Scan the data below and report how many lines include the word "with". Nothing else is wanted.

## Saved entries
***

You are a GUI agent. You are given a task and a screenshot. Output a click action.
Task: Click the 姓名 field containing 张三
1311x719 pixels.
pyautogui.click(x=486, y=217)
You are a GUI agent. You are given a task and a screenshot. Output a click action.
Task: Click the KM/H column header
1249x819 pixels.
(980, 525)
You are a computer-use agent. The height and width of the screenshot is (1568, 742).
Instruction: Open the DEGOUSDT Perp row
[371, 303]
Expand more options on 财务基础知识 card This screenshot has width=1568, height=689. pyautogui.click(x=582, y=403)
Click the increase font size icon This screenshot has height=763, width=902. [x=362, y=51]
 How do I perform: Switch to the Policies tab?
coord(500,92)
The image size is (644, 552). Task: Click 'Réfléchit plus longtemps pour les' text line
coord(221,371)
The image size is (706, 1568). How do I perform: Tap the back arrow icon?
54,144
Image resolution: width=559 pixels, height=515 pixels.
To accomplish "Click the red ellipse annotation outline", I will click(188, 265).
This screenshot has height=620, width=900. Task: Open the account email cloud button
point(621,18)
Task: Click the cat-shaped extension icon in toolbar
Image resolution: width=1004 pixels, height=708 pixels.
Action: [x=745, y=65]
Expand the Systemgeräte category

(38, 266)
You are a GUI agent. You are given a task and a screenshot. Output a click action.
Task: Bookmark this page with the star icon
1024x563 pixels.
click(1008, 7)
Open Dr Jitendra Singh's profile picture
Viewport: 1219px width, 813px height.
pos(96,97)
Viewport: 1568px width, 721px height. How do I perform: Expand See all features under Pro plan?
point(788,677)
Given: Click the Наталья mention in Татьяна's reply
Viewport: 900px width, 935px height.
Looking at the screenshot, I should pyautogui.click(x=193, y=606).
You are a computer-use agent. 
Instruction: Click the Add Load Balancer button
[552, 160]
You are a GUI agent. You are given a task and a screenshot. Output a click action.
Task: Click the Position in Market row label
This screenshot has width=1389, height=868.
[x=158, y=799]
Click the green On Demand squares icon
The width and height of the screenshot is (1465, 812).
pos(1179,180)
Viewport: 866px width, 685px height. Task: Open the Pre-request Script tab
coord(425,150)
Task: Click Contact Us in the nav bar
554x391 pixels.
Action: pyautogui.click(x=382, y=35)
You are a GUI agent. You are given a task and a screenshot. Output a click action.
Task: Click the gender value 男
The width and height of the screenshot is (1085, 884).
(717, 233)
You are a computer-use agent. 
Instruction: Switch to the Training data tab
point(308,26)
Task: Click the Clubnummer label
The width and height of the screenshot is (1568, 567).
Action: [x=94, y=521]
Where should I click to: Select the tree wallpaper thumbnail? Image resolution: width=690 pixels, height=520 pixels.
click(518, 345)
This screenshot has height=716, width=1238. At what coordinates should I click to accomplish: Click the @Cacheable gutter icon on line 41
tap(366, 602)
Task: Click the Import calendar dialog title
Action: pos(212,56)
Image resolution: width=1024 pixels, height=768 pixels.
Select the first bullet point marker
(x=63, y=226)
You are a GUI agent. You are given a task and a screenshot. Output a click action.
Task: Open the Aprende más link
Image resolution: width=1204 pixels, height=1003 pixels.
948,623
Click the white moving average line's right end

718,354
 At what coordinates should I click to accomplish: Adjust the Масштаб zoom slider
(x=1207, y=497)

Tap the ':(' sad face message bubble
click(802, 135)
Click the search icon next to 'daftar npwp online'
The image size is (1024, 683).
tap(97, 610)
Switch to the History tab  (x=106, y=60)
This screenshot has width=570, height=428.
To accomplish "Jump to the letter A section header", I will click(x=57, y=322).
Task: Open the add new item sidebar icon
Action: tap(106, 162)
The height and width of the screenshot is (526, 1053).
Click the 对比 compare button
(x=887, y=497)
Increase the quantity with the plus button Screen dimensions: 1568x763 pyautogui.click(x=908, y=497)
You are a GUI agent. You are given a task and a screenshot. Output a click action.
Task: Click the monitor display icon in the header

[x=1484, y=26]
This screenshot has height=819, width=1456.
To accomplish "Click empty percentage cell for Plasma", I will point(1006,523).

***

## ANSWER
2